-------- Gegeven tekst
Kaas is cultuur, en geitenkaas is dé cultuur van het Loiredal. Ja, het bestaat uit 32 wijngebieden met een slordige 87 (!) AOC’s en VDQS’, maar er komen vooral zes verfijnde AOP-geitenkazen vandaan (van de in totaal 48) die gelden als publiekslievelingen bij novice en snob. Saillant detail is dat in het Loiredal meer dan 100 miljoen kilo geitenkaas per jaar wordt geproduceerd – versus 750km2 aan wijngaarden, maar laten we mekaar niet vooringenomen noemen. In een duister verleden schijnen zuidelijke overheersers verjaagd te zijn uit Frankrijk. Na het vertrek zijn hun geiten achtergebleven, en kennelijk in combinatie met geweldige receptuur voor geitenkaas. Een wonderlijke geschiedenis, maar tegenwoordig kijken we nergens meer van op.
Op de foto staan drie AOC-geitenkazen uit de Loire die we momenteel in stock hebben: Crottin Chauvignol, Sainte Maure en Selles sur Cher. We lopen ze bij langs, maar je kunt ook gelijk naar de link die onderaan staat om je plank online te regelen.
----------------
-------- Broninformatie
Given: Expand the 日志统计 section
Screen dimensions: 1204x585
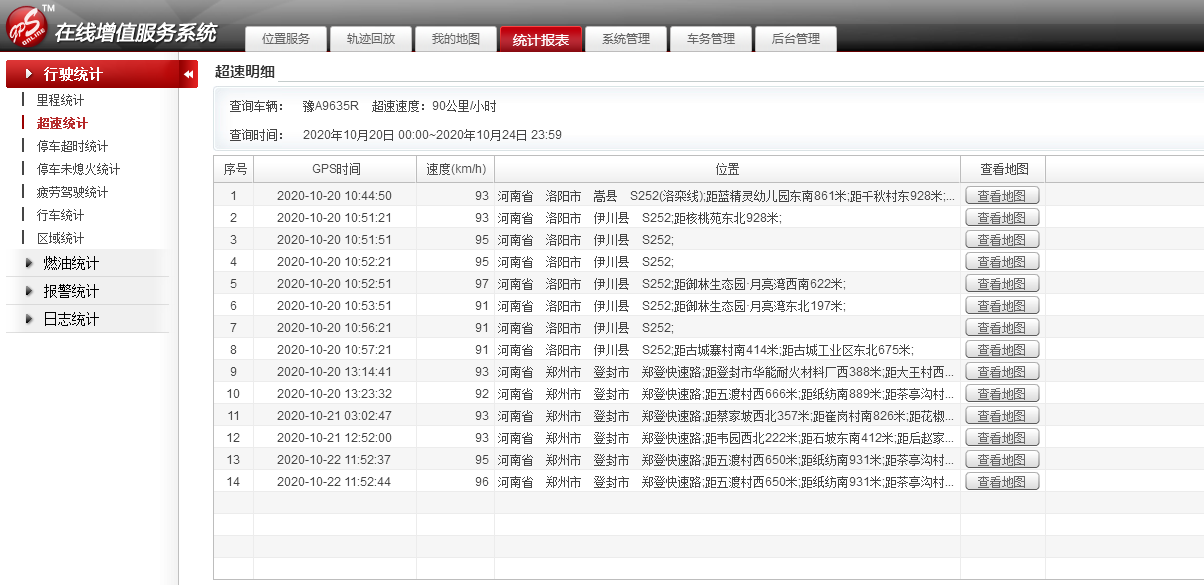Looking at the screenshot, I should pos(70,320).
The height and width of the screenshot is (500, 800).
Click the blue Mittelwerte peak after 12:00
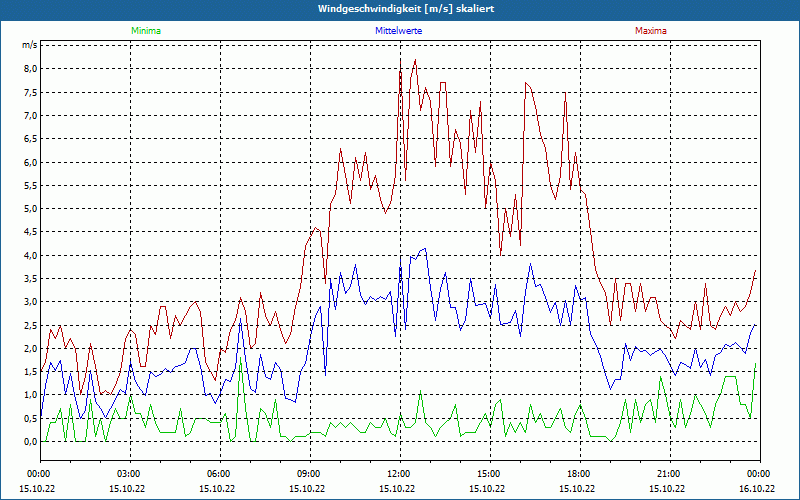pyautogui.click(x=426, y=248)
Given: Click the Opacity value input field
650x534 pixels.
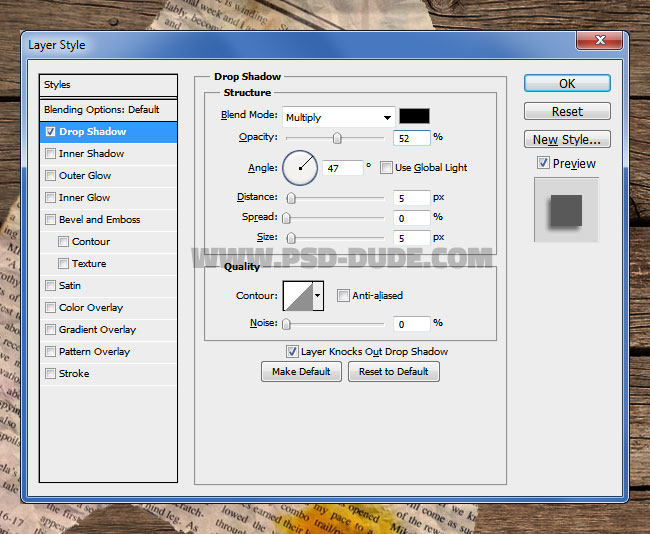Looking at the screenshot, I should click(412, 137).
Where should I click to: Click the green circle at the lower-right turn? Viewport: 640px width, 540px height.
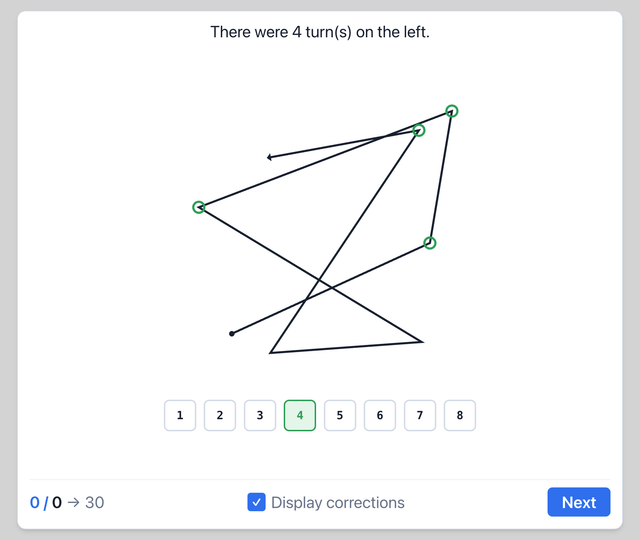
----------------
Kloppen deze uitspraken met de tekst over geitenkaas uit het Loiredal? Antwoord per uitspraak met ja of nee, en citeer letterlijk de woorden uit de tekst die de doorslag geven.
(a) Van de 48 AOP-geitenkazen komen er zes uit het Loiredal.
(b) In het Loiredal wordt per jaar minder dan 100 miljoen kilo geitenkaas geproduceerd.
(c) De Selles sur Cher is op dit moment niet op voorraad.
Het materiaal staat los van de tekst.

**Uitwerking**:
(a) Ja: "er komen vooral zes verfijnde AOP-geitenkazen vandaan (van de in totaal 48)".
(b) Nee: "in het Loiredal meer dan 100 miljoen kilo geitenkaas per jaar wordt geproduceerd".
(c) Nee: "die we momenteel in stock hebben: Crottin Chauvignol, Sainte Maure en Selles sur Cher".